━━ SOURCE DATA

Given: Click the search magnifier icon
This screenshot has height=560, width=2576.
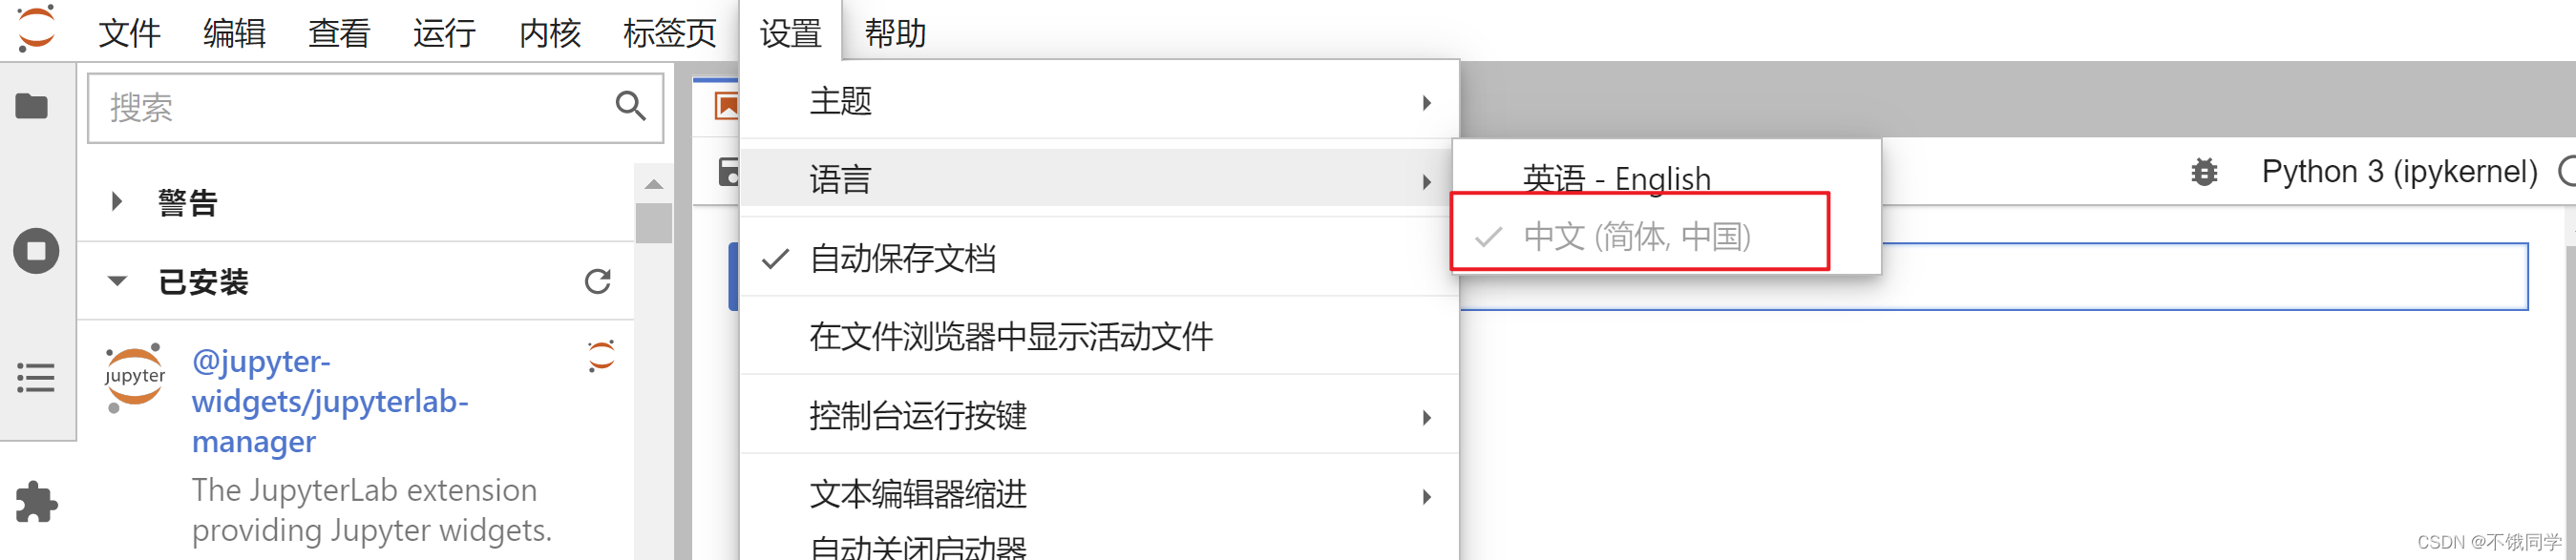Looking at the screenshot, I should click(x=630, y=106).
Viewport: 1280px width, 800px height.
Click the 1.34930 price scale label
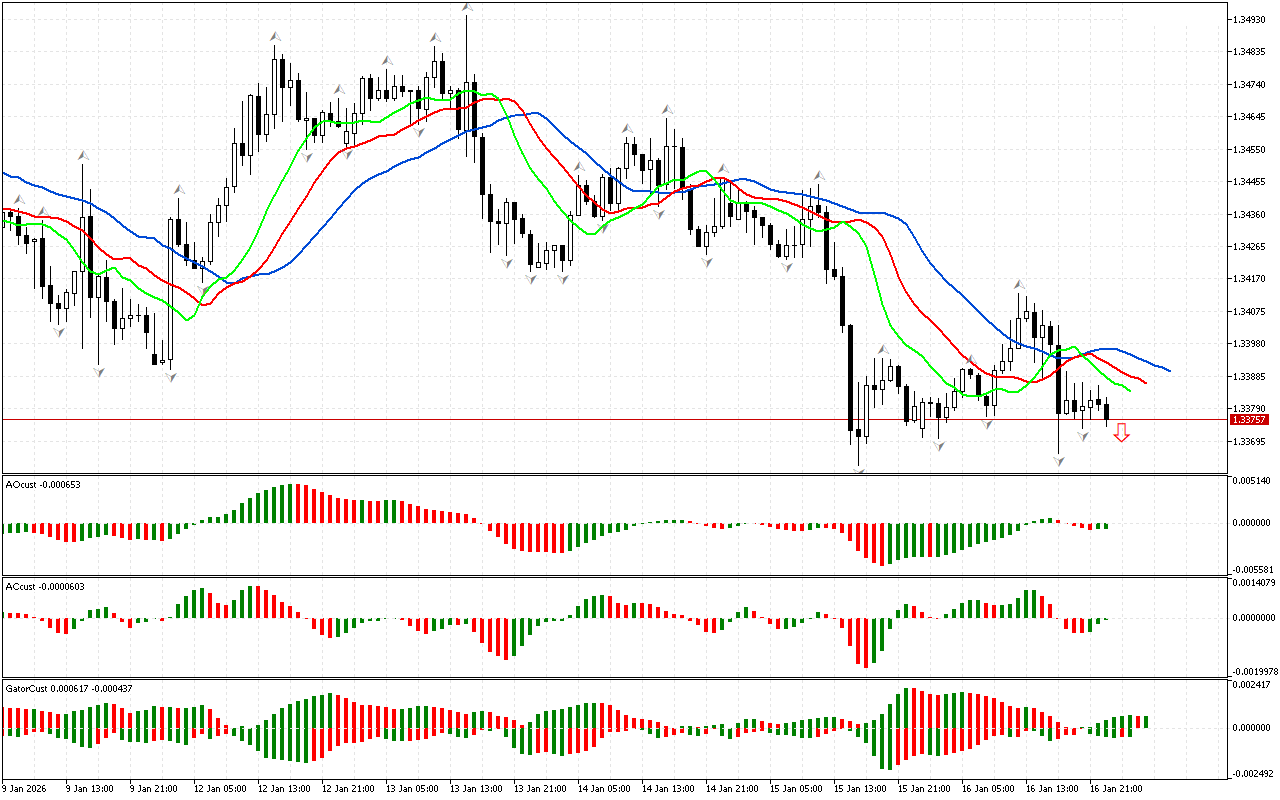(1252, 19)

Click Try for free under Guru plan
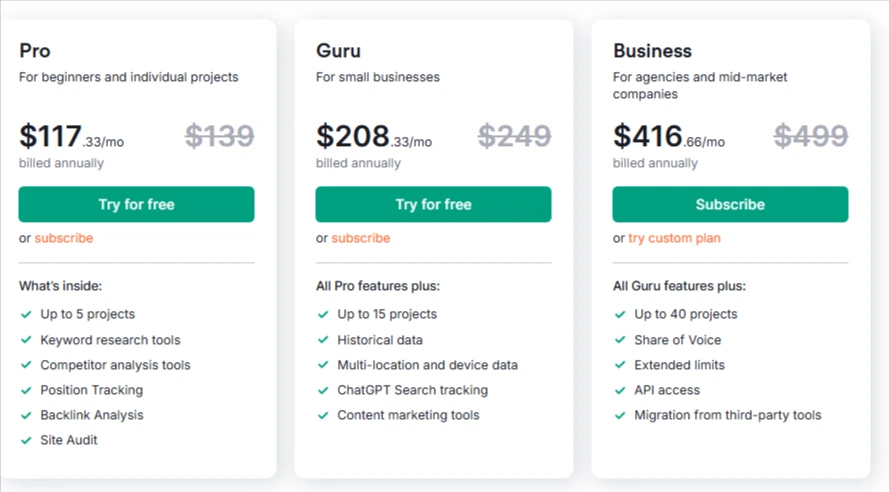(433, 204)
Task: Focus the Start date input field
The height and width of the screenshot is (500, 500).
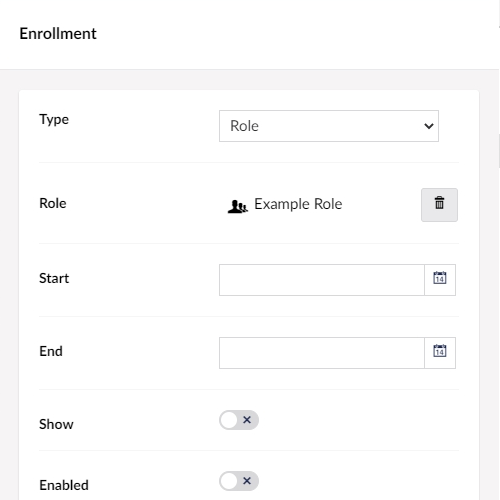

━━━━

WHAT THE TASK REQUIRES: Print the lines starting at the one containing "Task: Focus the Start date input field" and running to the end of the item coordinate data, both ends included. Leave the pictures out.

TASK OUTPUT:
Task: Focus the Start date input field
The height and width of the screenshot is (500, 500).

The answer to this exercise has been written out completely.